### [Task requirements]
From the entries below, retype only the lines from the one with "Where should I click to: Open second" through the one with "The width and height of the screenshot is (2261, 1321).", exactly as written.

Source data
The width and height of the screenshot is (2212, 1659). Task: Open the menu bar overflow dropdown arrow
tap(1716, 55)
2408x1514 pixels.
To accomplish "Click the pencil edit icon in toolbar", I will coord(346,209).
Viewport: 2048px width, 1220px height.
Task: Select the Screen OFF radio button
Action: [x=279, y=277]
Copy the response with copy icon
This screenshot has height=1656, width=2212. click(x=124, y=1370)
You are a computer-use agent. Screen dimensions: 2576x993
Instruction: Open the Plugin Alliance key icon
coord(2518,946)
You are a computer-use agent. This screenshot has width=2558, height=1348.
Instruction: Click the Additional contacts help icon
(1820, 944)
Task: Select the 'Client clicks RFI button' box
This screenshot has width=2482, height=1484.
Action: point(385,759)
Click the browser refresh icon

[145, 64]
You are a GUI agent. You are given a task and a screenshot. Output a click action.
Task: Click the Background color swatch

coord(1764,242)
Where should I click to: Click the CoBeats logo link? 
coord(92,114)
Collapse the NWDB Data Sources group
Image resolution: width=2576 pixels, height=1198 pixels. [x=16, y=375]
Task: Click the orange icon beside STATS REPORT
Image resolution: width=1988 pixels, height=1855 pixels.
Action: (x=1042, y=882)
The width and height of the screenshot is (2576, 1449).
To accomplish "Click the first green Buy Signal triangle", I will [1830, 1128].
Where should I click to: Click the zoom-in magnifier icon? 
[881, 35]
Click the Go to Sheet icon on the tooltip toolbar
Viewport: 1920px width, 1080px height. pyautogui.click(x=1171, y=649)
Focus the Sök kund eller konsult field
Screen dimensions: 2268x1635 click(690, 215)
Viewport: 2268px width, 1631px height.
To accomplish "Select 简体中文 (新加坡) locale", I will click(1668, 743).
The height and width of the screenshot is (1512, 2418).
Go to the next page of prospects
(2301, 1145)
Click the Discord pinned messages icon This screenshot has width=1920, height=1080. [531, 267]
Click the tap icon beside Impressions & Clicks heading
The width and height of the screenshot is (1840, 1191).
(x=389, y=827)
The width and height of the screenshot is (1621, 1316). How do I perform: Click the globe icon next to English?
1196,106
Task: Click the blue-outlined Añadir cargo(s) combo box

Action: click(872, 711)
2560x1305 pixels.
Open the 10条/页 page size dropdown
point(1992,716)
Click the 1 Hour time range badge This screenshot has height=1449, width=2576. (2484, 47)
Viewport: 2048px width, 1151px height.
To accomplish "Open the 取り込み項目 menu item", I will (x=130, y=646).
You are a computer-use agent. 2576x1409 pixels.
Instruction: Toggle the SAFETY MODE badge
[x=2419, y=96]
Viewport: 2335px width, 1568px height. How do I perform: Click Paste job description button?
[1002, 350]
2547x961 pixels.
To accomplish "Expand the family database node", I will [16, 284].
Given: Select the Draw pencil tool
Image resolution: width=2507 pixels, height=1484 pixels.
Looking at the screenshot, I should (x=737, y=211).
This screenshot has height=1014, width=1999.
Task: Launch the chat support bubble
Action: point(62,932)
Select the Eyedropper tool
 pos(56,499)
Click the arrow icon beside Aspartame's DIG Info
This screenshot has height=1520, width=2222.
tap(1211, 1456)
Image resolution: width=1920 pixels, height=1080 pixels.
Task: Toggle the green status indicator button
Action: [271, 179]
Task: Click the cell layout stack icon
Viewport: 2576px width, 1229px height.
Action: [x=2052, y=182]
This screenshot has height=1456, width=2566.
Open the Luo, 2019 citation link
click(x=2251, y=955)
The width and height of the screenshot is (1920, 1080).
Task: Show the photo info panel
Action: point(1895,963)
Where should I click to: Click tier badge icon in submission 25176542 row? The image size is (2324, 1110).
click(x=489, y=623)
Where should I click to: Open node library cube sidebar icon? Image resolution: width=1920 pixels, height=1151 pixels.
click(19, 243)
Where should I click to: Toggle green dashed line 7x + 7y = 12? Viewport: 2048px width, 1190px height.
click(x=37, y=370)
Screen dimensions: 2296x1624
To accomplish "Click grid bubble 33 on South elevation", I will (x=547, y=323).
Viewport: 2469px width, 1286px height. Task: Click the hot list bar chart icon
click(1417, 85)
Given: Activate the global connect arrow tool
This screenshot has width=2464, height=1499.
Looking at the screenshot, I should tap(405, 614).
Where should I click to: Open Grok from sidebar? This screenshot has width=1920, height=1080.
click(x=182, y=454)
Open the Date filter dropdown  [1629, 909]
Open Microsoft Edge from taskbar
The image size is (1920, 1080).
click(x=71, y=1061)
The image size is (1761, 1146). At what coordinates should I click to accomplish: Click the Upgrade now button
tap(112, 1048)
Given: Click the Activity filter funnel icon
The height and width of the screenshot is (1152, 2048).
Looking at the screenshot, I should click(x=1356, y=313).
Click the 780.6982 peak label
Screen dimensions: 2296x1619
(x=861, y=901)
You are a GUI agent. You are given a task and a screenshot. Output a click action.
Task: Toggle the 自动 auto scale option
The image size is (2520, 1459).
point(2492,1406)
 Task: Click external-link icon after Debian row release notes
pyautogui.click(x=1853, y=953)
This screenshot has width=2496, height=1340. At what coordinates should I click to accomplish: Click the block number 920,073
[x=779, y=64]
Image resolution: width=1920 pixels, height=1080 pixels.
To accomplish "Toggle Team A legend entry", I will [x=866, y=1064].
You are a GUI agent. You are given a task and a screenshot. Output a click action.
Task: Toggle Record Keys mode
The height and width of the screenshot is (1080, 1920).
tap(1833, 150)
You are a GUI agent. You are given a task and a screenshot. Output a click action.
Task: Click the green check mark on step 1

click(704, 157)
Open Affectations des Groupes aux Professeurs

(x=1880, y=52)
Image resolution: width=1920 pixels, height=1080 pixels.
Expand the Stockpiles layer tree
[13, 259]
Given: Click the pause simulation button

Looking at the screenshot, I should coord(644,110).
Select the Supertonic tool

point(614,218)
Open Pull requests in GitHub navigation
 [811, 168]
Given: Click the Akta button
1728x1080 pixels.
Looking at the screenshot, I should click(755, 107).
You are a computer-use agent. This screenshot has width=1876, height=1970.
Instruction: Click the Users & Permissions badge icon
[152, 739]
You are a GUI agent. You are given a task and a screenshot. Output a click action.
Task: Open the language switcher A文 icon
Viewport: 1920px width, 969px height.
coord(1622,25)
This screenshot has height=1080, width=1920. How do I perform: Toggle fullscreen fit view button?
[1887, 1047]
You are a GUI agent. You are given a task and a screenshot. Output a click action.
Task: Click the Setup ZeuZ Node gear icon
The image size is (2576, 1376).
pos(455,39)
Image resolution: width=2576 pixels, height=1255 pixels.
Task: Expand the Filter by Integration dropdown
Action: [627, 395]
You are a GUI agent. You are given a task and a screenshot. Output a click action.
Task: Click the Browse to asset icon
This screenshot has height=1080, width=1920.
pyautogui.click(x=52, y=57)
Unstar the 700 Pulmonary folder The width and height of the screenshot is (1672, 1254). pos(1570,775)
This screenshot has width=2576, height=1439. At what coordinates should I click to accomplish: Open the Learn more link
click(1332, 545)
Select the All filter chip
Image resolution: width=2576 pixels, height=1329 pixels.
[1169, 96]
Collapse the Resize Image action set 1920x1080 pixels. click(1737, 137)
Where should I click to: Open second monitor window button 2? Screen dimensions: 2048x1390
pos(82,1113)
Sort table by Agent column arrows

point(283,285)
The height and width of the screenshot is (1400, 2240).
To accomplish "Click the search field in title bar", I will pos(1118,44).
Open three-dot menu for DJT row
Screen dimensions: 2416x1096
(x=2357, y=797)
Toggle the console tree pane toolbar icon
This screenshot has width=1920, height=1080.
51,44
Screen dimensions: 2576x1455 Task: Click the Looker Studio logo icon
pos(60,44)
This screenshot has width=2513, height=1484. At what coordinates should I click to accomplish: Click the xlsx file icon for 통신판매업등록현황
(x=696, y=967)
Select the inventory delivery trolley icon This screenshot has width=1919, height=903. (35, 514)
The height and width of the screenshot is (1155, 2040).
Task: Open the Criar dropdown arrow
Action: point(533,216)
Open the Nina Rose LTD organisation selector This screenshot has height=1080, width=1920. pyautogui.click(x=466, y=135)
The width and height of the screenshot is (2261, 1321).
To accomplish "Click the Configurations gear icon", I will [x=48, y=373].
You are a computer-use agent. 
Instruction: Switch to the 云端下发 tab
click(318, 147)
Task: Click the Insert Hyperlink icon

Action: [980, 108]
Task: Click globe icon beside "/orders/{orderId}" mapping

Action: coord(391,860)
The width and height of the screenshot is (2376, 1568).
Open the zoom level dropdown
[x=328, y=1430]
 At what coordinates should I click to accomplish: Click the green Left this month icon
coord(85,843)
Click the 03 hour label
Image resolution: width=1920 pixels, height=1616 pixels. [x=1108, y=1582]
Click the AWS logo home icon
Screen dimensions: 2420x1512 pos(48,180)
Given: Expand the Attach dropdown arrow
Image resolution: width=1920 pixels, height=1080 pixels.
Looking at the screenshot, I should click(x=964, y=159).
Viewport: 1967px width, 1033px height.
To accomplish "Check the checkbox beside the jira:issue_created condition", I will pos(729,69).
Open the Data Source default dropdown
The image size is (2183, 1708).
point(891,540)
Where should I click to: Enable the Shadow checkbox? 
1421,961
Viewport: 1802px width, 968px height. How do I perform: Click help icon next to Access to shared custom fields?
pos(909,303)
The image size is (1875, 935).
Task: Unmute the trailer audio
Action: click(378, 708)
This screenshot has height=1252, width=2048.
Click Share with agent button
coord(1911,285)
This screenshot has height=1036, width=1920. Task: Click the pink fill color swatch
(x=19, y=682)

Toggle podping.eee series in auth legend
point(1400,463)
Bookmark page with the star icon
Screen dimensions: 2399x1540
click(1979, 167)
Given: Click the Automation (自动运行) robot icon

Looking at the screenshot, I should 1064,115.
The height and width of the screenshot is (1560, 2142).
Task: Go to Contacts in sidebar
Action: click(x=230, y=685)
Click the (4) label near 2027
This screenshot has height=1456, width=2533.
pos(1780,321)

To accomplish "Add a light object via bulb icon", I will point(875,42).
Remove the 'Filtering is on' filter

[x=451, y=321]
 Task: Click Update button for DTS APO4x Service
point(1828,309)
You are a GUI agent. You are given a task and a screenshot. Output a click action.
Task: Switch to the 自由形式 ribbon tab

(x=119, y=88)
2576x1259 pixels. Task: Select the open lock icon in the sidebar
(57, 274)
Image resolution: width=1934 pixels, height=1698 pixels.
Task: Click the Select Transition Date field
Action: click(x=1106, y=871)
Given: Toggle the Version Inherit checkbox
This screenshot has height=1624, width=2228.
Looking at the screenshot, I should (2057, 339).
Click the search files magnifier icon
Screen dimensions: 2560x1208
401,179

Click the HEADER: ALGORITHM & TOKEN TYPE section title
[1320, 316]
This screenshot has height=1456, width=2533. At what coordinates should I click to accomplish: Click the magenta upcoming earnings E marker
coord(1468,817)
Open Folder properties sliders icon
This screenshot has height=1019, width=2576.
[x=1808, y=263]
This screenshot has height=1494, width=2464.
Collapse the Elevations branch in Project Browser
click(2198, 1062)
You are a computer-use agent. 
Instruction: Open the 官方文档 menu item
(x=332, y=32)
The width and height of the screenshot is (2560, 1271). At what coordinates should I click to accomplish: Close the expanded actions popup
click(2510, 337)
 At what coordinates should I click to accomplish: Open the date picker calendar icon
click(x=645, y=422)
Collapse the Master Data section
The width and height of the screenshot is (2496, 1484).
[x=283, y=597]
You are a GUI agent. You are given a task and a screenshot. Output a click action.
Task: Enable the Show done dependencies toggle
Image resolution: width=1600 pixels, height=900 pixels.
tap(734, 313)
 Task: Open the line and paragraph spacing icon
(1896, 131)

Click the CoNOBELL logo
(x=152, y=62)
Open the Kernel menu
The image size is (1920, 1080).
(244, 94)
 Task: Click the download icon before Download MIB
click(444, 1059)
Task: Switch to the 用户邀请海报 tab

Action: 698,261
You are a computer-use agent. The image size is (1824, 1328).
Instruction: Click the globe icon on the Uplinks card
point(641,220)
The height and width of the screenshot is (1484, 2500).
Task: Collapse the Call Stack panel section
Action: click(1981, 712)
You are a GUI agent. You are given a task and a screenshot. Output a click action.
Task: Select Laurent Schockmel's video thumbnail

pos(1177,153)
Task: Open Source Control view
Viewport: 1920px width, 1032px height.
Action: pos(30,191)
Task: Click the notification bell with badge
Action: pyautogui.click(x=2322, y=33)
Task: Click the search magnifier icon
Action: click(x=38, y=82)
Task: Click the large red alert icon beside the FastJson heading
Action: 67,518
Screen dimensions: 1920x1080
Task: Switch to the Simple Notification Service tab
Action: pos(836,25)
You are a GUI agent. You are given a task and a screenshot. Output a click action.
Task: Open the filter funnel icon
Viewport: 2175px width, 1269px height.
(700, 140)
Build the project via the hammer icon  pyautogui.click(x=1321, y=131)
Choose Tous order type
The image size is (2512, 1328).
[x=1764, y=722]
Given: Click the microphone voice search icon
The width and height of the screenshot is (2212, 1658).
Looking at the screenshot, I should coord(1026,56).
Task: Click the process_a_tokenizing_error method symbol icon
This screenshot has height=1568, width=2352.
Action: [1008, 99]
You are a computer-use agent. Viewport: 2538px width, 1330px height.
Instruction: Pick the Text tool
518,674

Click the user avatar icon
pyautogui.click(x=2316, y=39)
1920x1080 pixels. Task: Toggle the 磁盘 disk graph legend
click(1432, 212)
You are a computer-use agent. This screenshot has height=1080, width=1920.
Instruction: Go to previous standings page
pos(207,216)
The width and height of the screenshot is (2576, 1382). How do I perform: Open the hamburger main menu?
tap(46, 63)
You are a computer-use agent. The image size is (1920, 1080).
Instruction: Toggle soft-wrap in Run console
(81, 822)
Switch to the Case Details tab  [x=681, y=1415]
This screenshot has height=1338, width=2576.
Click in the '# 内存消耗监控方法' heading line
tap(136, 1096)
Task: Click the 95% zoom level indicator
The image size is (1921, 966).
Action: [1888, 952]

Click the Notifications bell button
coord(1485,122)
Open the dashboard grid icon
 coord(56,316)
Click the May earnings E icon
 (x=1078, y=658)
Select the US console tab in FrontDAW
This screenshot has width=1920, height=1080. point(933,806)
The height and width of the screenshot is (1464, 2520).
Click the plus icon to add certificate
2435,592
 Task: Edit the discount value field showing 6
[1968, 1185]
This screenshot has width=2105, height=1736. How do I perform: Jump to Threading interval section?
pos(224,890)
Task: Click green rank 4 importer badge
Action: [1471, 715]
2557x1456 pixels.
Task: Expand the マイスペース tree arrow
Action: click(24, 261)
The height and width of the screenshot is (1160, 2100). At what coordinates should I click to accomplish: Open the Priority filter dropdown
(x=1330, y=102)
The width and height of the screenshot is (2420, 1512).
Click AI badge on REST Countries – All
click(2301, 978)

### [Solution below]
Where should I click to: Open second monitor window button 2? Screen dimensions: 2048x1390
pos(82,1113)
Sort table by Agent column arrows

point(283,285)
The height and width of the screenshot is (1400, 2240).
To accomplish "Click the search field in title bar", I will pos(1118,44).
Open three-dot menu for DJT row
Screen dimensions: 2416x1096
(x=2357, y=797)
Toggle the console tree pane toolbar icon
This screenshot has width=1920, height=1080.
51,44
Screen dimensions: 2576x1455 Task: Click the Looker Studio logo icon
pos(60,44)
This screenshot has width=2513, height=1484. At what coordinates should I click to accomplish: Click the xlsx file icon for 통신판매업등록현황
(x=696, y=967)
Select the inventory delivery trolley icon This screenshot has width=1919, height=903. (35, 514)
The height and width of the screenshot is (1155, 2040).
Task: Open the Criar dropdown arrow
Action: point(533,216)
Open the Nina Rose LTD organisation selector This screenshot has height=1080, width=1920. pyautogui.click(x=466, y=135)
The width and height of the screenshot is (2261, 1321).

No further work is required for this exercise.